Supplied material Start Marker

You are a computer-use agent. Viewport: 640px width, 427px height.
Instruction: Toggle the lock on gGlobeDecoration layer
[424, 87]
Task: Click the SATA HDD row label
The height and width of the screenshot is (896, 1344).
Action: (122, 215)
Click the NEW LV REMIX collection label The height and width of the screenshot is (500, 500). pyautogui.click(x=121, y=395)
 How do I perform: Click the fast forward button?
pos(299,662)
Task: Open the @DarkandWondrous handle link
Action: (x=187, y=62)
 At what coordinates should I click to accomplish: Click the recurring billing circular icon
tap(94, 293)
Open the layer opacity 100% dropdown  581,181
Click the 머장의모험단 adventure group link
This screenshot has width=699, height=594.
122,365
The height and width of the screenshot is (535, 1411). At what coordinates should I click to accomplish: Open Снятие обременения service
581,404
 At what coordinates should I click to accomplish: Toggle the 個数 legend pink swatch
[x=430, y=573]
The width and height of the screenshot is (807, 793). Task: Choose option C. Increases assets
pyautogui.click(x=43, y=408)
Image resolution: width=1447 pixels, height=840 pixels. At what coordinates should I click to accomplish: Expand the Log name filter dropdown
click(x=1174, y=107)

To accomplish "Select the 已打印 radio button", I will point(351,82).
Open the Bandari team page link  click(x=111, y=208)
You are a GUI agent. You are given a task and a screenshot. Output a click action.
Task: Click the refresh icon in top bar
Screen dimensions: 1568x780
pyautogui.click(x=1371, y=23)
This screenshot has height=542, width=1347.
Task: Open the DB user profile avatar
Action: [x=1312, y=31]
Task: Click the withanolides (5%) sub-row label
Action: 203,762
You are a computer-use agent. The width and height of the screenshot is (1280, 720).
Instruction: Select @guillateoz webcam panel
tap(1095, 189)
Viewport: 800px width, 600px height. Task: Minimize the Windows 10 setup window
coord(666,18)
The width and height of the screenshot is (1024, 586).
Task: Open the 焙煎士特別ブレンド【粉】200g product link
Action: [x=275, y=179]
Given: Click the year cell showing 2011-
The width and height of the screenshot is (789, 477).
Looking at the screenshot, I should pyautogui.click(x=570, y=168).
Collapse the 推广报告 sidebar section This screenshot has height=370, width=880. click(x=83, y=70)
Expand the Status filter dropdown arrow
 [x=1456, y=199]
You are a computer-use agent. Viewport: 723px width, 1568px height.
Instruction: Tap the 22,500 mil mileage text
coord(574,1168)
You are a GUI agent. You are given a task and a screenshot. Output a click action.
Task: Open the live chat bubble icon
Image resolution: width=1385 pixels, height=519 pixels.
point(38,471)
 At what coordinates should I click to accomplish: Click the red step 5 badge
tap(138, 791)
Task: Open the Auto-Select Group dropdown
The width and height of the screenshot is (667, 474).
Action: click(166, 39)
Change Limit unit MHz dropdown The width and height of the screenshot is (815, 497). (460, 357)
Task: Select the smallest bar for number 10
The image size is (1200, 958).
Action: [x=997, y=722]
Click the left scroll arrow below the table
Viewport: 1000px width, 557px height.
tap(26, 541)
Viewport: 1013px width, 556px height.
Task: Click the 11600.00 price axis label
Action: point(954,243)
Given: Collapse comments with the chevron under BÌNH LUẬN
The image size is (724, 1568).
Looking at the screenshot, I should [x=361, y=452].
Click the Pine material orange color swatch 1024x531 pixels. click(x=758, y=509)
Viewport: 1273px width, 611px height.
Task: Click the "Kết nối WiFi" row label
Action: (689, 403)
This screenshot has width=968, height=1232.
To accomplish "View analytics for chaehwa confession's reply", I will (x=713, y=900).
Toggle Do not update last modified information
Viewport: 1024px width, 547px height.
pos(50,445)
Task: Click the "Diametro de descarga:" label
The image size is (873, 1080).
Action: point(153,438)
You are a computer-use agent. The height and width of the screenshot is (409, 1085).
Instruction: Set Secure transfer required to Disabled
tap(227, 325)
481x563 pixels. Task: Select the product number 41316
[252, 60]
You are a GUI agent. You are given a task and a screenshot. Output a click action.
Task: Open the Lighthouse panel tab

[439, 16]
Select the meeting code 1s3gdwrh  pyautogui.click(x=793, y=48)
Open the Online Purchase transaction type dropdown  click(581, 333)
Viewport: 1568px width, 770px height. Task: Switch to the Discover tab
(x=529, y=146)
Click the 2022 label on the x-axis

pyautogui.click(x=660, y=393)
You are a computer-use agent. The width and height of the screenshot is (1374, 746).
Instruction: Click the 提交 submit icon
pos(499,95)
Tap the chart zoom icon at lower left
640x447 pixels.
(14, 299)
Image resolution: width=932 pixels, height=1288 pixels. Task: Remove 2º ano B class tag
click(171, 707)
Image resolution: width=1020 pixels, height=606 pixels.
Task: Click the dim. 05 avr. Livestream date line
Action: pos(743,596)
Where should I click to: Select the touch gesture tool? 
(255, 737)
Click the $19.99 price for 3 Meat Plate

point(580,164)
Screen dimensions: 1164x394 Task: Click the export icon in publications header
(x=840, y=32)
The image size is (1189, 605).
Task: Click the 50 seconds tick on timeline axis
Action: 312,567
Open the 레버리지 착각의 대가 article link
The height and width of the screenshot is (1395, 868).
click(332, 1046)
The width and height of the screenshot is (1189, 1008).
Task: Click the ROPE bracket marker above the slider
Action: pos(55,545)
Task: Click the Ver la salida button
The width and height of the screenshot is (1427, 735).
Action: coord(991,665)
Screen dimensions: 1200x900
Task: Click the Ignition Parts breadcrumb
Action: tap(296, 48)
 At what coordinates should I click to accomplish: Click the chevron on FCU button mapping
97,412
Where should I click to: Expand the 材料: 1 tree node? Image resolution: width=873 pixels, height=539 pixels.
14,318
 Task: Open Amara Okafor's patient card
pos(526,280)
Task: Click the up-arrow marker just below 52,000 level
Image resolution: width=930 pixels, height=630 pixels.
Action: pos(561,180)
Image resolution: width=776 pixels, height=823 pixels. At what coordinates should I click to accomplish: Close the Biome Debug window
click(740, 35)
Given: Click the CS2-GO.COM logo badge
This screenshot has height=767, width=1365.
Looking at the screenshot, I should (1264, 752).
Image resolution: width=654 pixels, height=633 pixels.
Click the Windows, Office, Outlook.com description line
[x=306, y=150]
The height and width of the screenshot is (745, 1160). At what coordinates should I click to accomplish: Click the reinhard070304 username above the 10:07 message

Supplied material End Marker

**Task statement:** Set down, word for word, each line from the top of the records above through the line with "Click the NEW".

**Solution to the exercise:**
You are a computer-use agent. Viewport: 640px width, 427px height.
Instruction: Toggle the lock on gGlobeDecoration layer
[424, 87]
Task: Click the SATA HDD row label
The height and width of the screenshot is (896, 1344).
Action: (122, 215)
Click the NEW LV REMIX collection label The height and width of the screenshot is (500, 500). pyautogui.click(x=121, y=395)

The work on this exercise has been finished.